**Extract provided:**
Following Hanssen’s arrest in February 2001, Holstad remembered telling him about the Montes case only a few months earlier.
“I said, ‘Oh, my God, I wonder if he passed the information to the Russians,’” Holstad recalled in a recent interview. He said he can’t remember if he used Montes’s name. But the details of the case were particular enough that if Hanssen had tipped off Moscow, the Russians might have told the Cubans, who ran a world-class intelligence service. And if they warned Montes, she might have fled the country.
The precarious twist in the Montes case was discovered and detailed in a new book by investigative journalist Jim Popkin. He has written extensively about Montes, whom he called “the most important spy you’ve never heard of” in a 2013 feature for The Washington Post.
The Post obtained a copy of the book, “Code Name Blue Wren: The True Story of America’s Most Dangerous Female Spy — and the Sister She Betrayed,” which will be published in early January — days before Montes is scheduled for release from a federal prison in Fort Worth.
“Holstad said the months after Hanssen’s arrest were excruciating because Ana still was walking free,” Popkin writes.
Holstad said he spent hours interviewing Hanssen in jail in Virginia and later in a supermax prison in Colorado as part of a team convened by the CIA to assess the damage Hanssen’s espionage had caused. Though Hanssen confessed to spying for Russia, he denied alerting his handlers to the FBI’s investigation of a Cuban spy, Holstad said, and claimed that he was only interested in providing information concerning Russia.

**Required work:**
1: Please write out the part of the passage on the Montes case starting with "The Post obtained" and going on through "information concerning Russia.".
2: According to the passage on the Montes case, where is Montes held before her scheduled release?
3: Using the passage on the Montes case, explain why Holstad worried after Hanssen's arrest that he had told Hanssen about the Montes case.
The records can be ignored.

**Provided records:**
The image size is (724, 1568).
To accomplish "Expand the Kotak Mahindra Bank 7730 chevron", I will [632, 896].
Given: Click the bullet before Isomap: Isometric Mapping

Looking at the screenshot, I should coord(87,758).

--

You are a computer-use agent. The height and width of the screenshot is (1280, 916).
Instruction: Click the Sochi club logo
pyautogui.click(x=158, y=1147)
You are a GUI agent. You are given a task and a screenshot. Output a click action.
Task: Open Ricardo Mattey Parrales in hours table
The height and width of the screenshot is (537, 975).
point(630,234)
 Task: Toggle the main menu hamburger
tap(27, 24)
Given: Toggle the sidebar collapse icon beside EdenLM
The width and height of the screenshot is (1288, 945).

---

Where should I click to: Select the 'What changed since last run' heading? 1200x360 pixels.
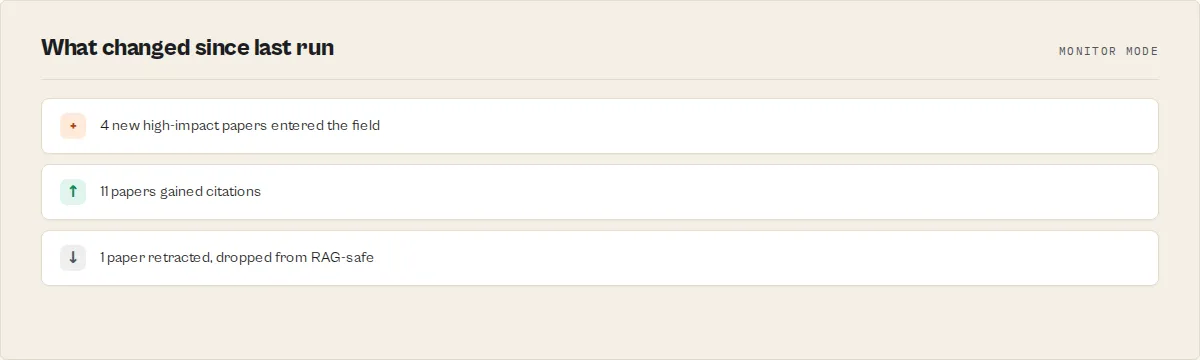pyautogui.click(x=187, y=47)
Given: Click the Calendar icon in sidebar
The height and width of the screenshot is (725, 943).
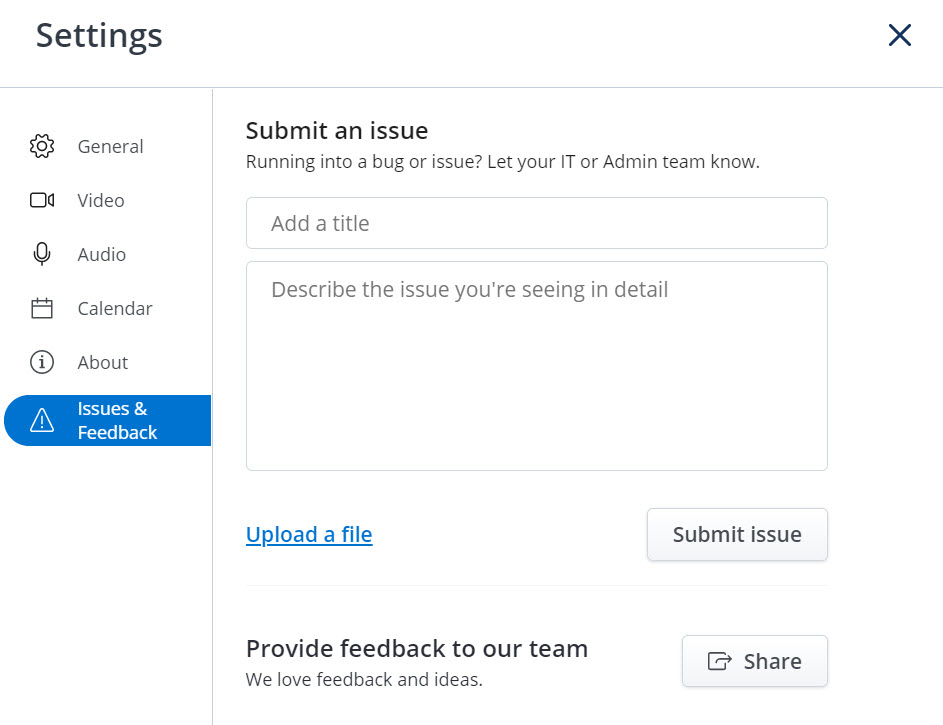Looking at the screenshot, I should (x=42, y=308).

**Answers to each task:**
1:
The Post obtained a copy of the book, “Code Name Blue Wren: The True Story of America’s Most Dangerous Female Spy — and the Sister She Betrayed,” which will be published in early January — days before Montes is scheduled for release from a federal prison in Fort Worth.
“Holstad said the months after Hanssen’s arrest were excruciating because Ana still was walking free,” Popkin writes.
Holstad said he spent hours interviewing Hanssen in jail in Virginia and later in a supermax prison in Colorado as part of a team convened by the CIA to assess the damage Hanssen’s espionage had caused. Though Hanssen confessed to spying for Russia, he denied alerting his handlers to the FBI’s investigation of a Cuban spy, Holstad said, and claimed that he was only interested in providing information concerning Russia.

2: A federal prison in Fort Worth.

3: If Hanssen had tipped off Moscow, the Russians might have told the Cubans. If the Cubans then warned Montes, she might have fled the country.